• PAGE EXTRACT:
------
Looking Back: Fermilab in the Civil Rights Era
Twelve years after nine African-American students were escorted to Little Rock Central High School under the protection of the 101st Airborne Division and the aegis of Brown v. Board of Education, 22 young African-American men from Chicago flew to Oak Ridge, Tennessee.
Recruited from inner-city Chicago as a joint effort between the Atomic Energy Commission (AEC) and the U.S. Department of Labor, the men joined a special Training and Technology program to prepare them for jobs at the National Accelerator Laboratory. For four to six months, they were trained to become welders, machinists, electronics technicians, draftsmen or mechanical technicians. At the end of their training, they were flown back to Chicago, where jobs at the NAL — today known as Fermilab — were waiting for them.
From 1969 to 1974, the Training and Technology program provided training and skilled jobs to dozens of minority workers each year as part of the NAL effort to meet civil rights goals. Edwin Goldwasser, then deputy director of the laboratory, explained the stance in a 1969 article published in the Bulletin of Atomic Scientists:
Scientists are restless in these days of social strife. As a group, they tend to be concerned humanitarians. They believe in the intrinsically human value of basic research, yet they are repeatedly confronted by its military applications. At the same time, they find their science to be relatively dissociated from major social problems. … At the National Accelerator Laboratory, we have found it possible to pursue scientific objectives, and at the same time, to be more than mere spectators of the crises which grip our society.
------
• EXTRACTED RECORDS:
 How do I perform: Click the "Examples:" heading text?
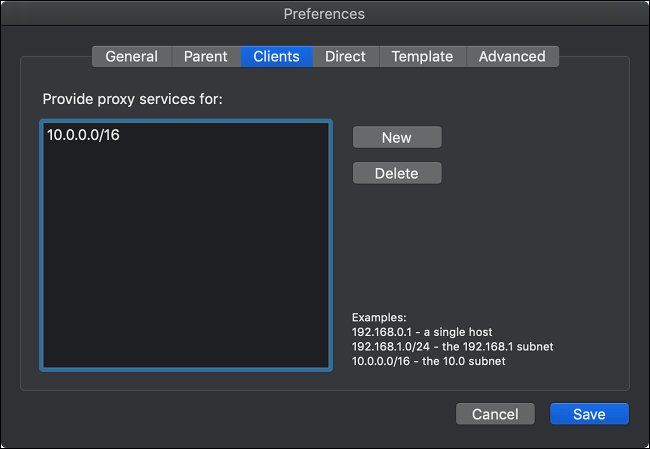[x=379, y=317]
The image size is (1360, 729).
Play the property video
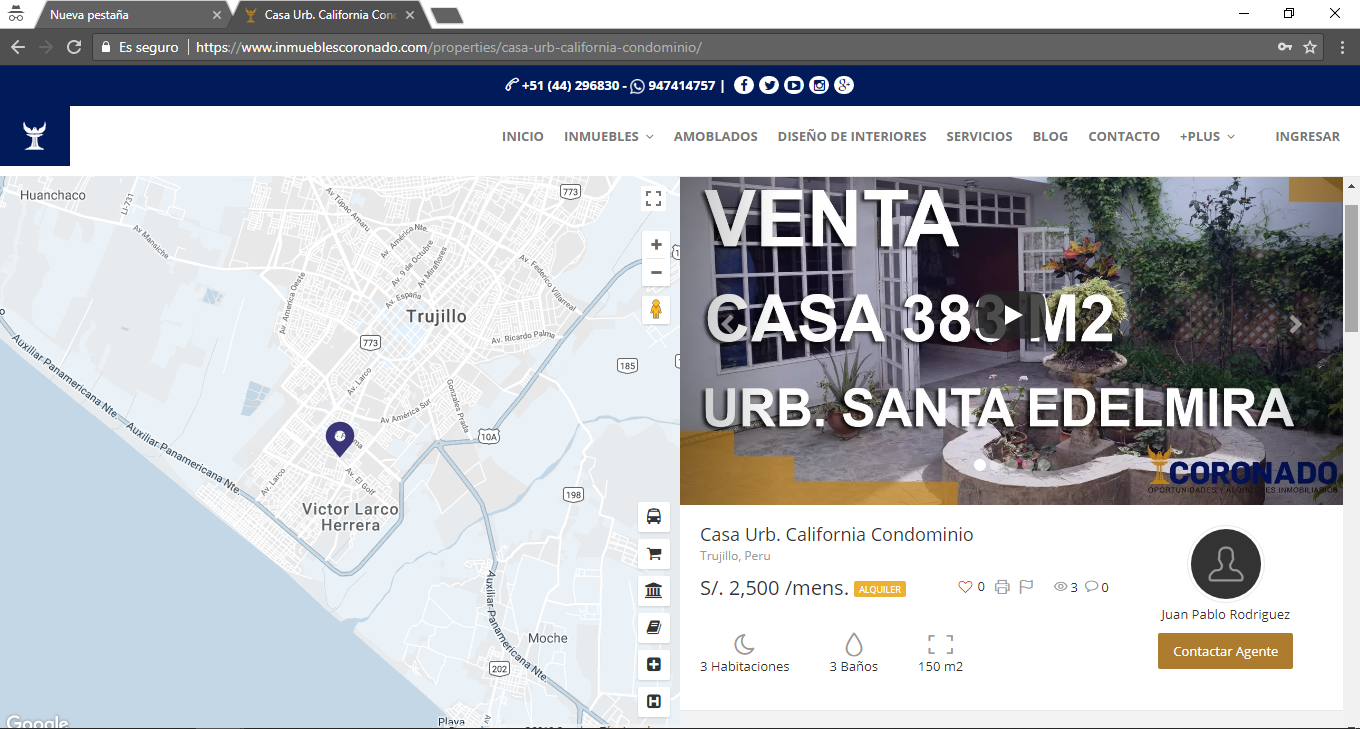point(1012,314)
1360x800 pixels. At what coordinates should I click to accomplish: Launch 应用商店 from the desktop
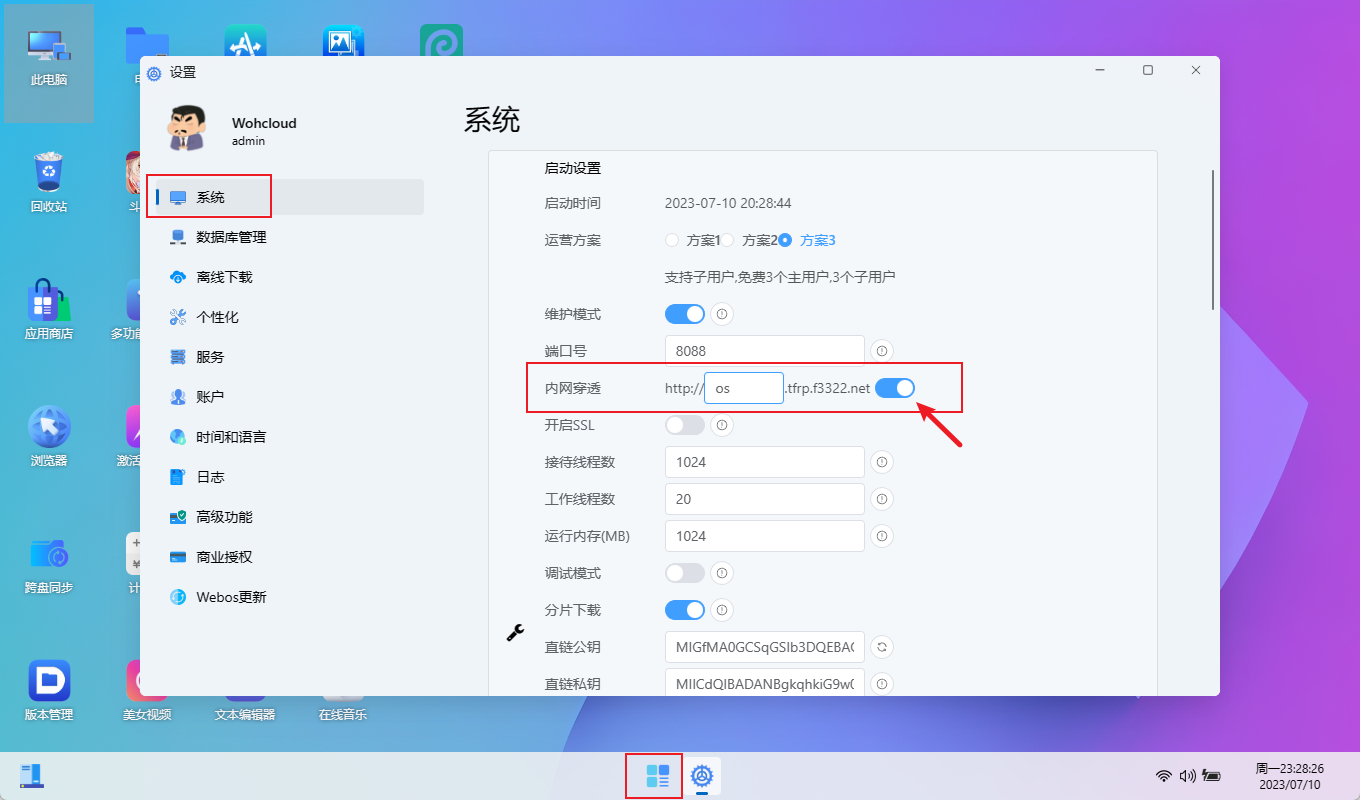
------
• TASK SET:
1) From the passage on Fermilab in the civil rights era, quote everything from "Looking Back: Fermilab" down to "Oak Ridge, Tennessee.".
2) In the passage on Fermilab in the civil rights era, for how long were the recruited men trained at Oak Ridge?

• SET OF ANSWERS:
1)
Looking Back: Fermilab in the Civil Rights Era
Twelve years after nine African-American students were escorted to Little Rock Central High School under the protection of the 101st Airborne Division and the aegis of Brown v. Board of Education, 22 young African-American men from Chicago flew to Oak Ridge, Tennessee.

2) Four to six months.